Indigenous Australia knows the cynicism exposed by Michael Brown’s killing in Ferguson

By Larissa Behrendt an academic, writer, film maker and Indigenous advocate

After a Missouri grand jury declined to indict police officer Darren Wilson for the killing of Michael Brown, prosecuting attorney Bob McCulloch said that the decision was based upon physical and scientific evidence, not “public outcry or political expediency”.

This call for objectivity does little in a situation where autopsies show Wilson had shot Brown at least six times, twice in the head. McCulloch seemed to compromise his own objectivity by blaming social and news media for beating up a story, rather than acknowledging that when a young person is shot by law enforcement, people expect a level of accountability.
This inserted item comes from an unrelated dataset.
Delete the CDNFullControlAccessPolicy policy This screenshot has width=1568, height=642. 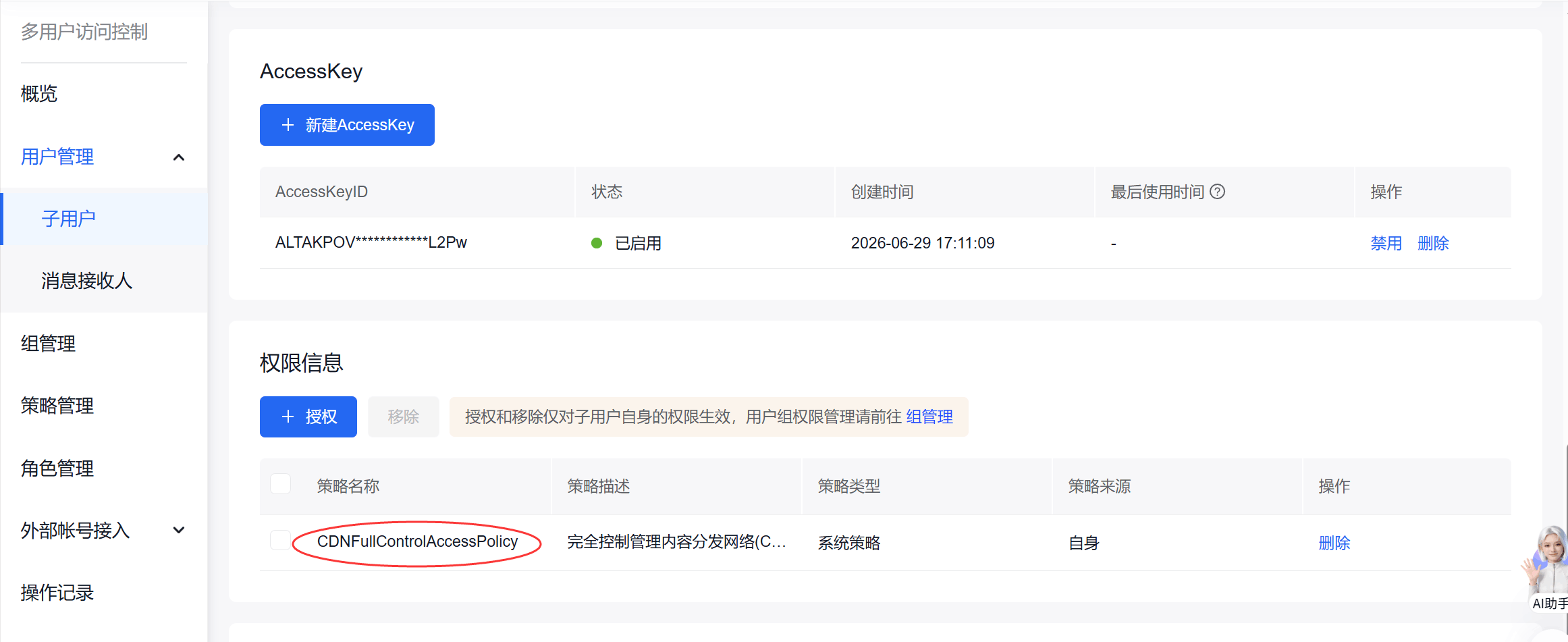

Watching the events in Ferguson unfold raises similar questions about Australia’s own legal system. The parallel is immediately drawn with the failure to secure a conviction in the case of 36-year-old Cameron Mulrunji Doomadgee, who died in a Palm Island lockup over 10 years ago.

Mulrunji was picked up for singing “Who let the dogs out” at a police officer, Chris Hurley, who drove past him in the street. He was charged with public nuisance. He had been in police custody for only an hour when he died. An autopsy revealed four broken ribs, which had ruptured his liver and spleen.

Hurley was indicted for assault and manslaughter but acquitted in 2007. He is the only person ever charged over a death in custody of an Aboriginal person in Australia.

Emotions overflowed after Doomadgee’s death in custody. A riot broke out on Palm Island. It was, like in Ferguson, as much a protest against a single act of injustice as against a system that seemed riddled with it. No police officer was ever successfully prosecuted for Doomadgee’s death, but several Aboriginal men, including Palm Island spokesperson Lex Wotton, were successfully prosecuted for the ensuing riots and received a seven year prison sentence.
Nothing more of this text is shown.